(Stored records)
##########

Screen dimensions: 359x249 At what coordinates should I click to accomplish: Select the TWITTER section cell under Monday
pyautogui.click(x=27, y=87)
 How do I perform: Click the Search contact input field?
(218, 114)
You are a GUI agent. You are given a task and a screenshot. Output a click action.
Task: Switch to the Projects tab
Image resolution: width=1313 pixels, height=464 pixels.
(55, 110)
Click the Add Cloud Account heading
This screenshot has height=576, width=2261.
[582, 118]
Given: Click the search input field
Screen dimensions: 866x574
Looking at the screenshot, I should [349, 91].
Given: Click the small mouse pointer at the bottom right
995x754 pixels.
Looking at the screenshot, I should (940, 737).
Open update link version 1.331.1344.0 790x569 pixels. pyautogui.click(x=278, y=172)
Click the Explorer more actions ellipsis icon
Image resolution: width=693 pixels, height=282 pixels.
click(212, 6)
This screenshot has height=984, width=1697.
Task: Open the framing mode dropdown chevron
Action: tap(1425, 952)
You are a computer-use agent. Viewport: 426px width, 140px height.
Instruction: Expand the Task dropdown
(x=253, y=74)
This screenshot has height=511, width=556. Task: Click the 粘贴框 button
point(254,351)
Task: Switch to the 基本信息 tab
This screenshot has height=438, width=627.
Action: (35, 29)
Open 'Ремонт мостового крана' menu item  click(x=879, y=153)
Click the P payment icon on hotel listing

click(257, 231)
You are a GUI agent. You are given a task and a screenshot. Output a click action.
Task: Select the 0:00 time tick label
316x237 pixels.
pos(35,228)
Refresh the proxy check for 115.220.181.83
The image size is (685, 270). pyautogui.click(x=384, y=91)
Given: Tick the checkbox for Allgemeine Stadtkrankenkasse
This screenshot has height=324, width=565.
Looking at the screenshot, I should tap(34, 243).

##########

→ **Requirement**
Each line from the one with "Given: Click the search input field" through the end of the entries above is to be returned word for word. Nothing else belongs in the answer.

→ **Result for this exercise**
Given: Click the search input field
Screen dimensions: 866x574
Looking at the screenshot, I should [349, 91].
Given: Click the small mouse pointer at the bottom right
995x754 pixels.
Looking at the screenshot, I should (940, 737).
Open update link version 1.331.1344.0 790x569 pixels. pyautogui.click(x=278, y=172)
Click the Explorer more actions ellipsis icon
Image resolution: width=693 pixels, height=282 pixels.
click(212, 6)
This screenshot has height=984, width=1697.
Task: Open the framing mode dropdown chevron
Action: tap(1425, 952)
You are a computer-use agent. Viewport: 426px width, 140px height.
Instruction: Expand the Task dropdown
(x=253, y=74)
This screenshot has height=511, width=556. Task: Click the 粘贴框 button
point(254,351)
Task: Switch to the 基本信息 tab
This screenshot has height=438, width=627.
Action: (35, 29)
Open 'Ремонт мостового крана' menu item  click(x=879, y=153)
Click the P payment icon on hotel listing

click(257, 231)
You are a GUI agent. You are given a task and a screenshot. Output a click action.
Task: Select the 0:00 time tick label
316x237 pixels.
pos(35,228)
Refresh the proxy check for 115.220.181.83
The image size is (685, 270). pyautogui.click(x=384, y=91)
Given: Tick the checkbox for Allgemeine Stadtkrankenkasse
This screenshot has height=324, width=565.
Looking at the screenshot, I should tap(34, 243).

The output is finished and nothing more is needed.